Tips and tricks to surviving finals and midterms.


It's starting to become that time of year again - wrapping up the semester and preparing for the dreaded week of finals and mid-terms. I couldn't be more excited to be done with high school. But finals stink. I luckily don't have many classes that are going to require taking a test, mine are mostly projects.

All throughout high school, I had really struggled with testing and study habits. I didn't know how to study and therefore continued to do poorly because of my study habits or lack of. It was not until my junior year in high school, I had found my way of studying and it has worked for me for every test since. I color coat everything and write things down a million times. It is time-consuming but it is worth it in the end. You just have to find what works with you and stick with it. Here are some tips and tricks to hopefully help you with your study habits. I wish I had someone to tell me these things when I was struggling at the start of high school.

1. Time management

Don't be silly and study the night before the test and expect to do well. Some people can actually do this but I am a person who has to work their tail off for what kind of grades I receive so studying the night before a test would result in me not doing well. But it is different for everyone. What I typically do is if I know the test date ahead of time, I write it down in my planner and then as we learn something I add it to a notecard so as we go on with a unit I remember what we have learned in the start of the unit. I typically study a week prior to the test.

2. Find a study space

I like when my environment is completely quiet, I find it hard for me to focus when I am surrounded by noise. I usually study in my room or somewhere where no one is at

3. Choose a style of studying you like

I am a freak when it comes to studying. I am a very visual person. I will read the chapters in the book, highlight the important stuff, take notes and color coat them, highlight them. Draw diagrams or pictures if needed. And sometimes write small important things a couple of times. Yes, it's time-consuming but it has gotten me to not fail my test. With more unvisual classes like math, I write a notecard of all the formulas and buttons I will need for that unit. I do all of this as we go through each unit. I also use Quizlet to help me remember vocabulary words.

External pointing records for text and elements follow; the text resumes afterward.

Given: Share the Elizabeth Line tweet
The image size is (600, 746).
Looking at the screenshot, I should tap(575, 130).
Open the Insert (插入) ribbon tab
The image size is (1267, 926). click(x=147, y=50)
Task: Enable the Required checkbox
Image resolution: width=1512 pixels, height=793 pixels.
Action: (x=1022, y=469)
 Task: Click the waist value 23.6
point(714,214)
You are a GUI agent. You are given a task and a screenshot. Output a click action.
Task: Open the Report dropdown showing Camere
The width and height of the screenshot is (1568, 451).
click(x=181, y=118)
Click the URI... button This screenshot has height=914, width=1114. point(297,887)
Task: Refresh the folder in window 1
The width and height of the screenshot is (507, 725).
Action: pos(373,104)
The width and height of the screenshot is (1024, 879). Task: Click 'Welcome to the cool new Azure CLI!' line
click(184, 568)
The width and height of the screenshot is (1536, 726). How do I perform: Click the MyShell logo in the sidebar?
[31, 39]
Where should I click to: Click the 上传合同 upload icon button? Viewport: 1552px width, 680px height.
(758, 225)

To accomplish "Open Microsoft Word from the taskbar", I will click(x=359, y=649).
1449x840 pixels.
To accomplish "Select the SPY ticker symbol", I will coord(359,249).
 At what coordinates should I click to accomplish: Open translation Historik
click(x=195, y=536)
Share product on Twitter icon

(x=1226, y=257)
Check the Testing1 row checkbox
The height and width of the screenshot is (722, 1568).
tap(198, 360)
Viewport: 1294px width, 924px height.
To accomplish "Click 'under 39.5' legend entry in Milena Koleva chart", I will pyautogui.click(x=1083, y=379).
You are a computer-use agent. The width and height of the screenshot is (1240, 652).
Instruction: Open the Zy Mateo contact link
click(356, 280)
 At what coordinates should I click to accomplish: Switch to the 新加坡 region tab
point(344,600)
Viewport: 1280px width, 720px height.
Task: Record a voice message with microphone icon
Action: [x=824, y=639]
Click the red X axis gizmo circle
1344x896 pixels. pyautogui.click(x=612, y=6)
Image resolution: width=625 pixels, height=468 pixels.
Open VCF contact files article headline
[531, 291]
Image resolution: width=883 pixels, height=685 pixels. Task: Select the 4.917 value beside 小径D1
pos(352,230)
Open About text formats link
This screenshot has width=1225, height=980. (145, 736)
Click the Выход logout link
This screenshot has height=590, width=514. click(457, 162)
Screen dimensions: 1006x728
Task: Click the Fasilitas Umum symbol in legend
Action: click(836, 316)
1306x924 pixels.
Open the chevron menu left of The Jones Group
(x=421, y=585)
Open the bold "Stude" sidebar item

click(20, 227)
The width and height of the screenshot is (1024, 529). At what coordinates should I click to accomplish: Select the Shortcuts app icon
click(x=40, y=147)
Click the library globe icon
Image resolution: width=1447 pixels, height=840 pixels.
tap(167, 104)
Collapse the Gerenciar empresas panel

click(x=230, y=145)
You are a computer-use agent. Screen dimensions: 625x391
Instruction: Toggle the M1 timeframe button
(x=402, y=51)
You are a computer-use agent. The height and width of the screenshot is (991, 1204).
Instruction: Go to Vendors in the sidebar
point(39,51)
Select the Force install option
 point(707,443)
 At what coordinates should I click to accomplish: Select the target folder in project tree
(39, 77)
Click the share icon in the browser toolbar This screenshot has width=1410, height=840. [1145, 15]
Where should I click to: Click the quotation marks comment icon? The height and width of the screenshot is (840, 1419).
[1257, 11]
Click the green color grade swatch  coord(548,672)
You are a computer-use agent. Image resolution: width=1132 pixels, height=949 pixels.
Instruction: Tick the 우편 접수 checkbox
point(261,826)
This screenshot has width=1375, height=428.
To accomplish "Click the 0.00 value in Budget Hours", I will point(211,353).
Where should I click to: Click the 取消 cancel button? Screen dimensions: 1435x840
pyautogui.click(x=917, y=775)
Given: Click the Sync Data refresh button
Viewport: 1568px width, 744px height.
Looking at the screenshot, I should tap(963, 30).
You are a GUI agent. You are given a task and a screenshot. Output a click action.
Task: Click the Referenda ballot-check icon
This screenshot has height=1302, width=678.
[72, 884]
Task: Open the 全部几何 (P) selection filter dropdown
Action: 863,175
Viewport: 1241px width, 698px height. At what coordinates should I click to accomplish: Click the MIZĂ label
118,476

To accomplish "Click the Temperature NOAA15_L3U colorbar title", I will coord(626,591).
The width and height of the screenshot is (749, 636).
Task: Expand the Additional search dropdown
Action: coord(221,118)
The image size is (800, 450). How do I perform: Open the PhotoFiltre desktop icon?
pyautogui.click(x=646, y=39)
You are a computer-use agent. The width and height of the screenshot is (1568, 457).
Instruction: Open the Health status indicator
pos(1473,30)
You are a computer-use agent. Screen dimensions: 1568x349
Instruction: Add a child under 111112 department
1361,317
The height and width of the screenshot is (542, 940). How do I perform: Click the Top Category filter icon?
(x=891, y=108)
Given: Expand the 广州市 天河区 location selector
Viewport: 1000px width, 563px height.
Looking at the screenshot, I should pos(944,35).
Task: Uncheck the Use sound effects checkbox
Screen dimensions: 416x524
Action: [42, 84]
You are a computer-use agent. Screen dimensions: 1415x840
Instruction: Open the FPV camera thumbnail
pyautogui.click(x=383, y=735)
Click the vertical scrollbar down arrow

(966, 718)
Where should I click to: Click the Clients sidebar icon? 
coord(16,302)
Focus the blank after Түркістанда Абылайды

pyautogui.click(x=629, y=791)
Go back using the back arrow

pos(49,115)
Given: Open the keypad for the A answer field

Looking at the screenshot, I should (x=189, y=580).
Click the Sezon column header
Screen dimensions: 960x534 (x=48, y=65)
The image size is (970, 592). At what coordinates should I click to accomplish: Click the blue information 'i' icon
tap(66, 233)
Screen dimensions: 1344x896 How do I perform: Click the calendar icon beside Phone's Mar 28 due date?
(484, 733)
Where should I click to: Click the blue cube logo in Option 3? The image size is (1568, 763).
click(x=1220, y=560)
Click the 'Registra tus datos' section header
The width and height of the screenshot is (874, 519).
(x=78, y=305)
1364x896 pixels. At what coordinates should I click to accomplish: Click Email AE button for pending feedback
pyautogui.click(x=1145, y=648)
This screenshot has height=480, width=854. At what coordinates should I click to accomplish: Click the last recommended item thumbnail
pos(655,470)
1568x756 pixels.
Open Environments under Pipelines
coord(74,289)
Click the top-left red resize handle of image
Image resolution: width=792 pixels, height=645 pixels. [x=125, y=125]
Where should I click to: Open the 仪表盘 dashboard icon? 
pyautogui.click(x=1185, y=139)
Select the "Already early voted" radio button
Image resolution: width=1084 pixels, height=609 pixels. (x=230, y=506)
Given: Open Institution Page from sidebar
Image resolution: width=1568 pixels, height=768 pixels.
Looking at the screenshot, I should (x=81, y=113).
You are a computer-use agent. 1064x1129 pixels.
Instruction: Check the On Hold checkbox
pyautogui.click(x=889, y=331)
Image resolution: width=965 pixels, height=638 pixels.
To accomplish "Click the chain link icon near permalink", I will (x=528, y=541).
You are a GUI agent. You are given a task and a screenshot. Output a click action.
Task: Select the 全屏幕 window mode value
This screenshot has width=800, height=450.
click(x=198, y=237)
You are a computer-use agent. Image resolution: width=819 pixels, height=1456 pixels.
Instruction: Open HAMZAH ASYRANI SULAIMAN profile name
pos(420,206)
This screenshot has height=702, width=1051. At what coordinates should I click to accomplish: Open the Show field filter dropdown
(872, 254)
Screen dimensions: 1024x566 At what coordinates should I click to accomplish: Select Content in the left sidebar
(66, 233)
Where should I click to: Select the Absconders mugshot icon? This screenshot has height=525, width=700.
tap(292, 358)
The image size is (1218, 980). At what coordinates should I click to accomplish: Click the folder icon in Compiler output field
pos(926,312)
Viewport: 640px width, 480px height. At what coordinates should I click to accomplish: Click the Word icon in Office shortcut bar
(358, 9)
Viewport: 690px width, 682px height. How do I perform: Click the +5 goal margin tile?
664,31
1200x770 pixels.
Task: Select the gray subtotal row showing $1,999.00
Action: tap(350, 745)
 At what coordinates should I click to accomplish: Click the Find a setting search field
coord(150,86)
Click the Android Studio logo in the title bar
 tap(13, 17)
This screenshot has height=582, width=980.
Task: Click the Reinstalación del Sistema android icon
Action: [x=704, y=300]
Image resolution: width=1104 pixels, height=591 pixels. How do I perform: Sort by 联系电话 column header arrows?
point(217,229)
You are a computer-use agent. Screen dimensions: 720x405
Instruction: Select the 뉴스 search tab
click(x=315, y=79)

4. Actually do the study guides or Quizlets, they help

I complete the study guides a couple of times. Sounds crazy but it helps me memorize stuff so much better. There are tons of resources out on the internet, use them. Quizlet, Books online etc can all be valuable resources, just got to know what is available. Sometimes my friends will make a Quizlet and we will have the same class and I will use her Quizlet. Why make what's already made for you?

5. Write things out

I love technology and all but I think some of us have gotten away from writing things actually down on a notebook. Believe it or not, it has been proven that physically writing things out helps you memorize things better. I use a notebook for class and color coat my own notes. I also use flashcards for vocab words and color coat them as well. As you can tell I love color coating.

6. Have a study buddy

Personally I study better alone but when I do study with groups we bounce ideas off each other to get a better understanding of the material. It again depends on how you like to study.

7. Eliminate distractions

I used to have a problem with getting distracted from being on my phone and then I'd realize I just wasted 30 minutes scrolling through Instagram when I could have been studying. So turn your phone off or put it where you can't see it because it really does shorten your time of studying without being on it.

8. Use memory games (pneumonic devices) 

This helps me so much! When I am working on a test I always remember pneumonic devices before anything else.

9. Take your time

Don't rush through the material, you'll get it eventually. If you don't know it, highlight it and come back. Also if you have already mastered and memorized a topic, don't keep studying that study the things you don't know and haven't mastered.

10.  Find what works best for you!

You have to find out what works for you and what doesn't. Your study habits are completely unique to you. If something works for you, continue to do that.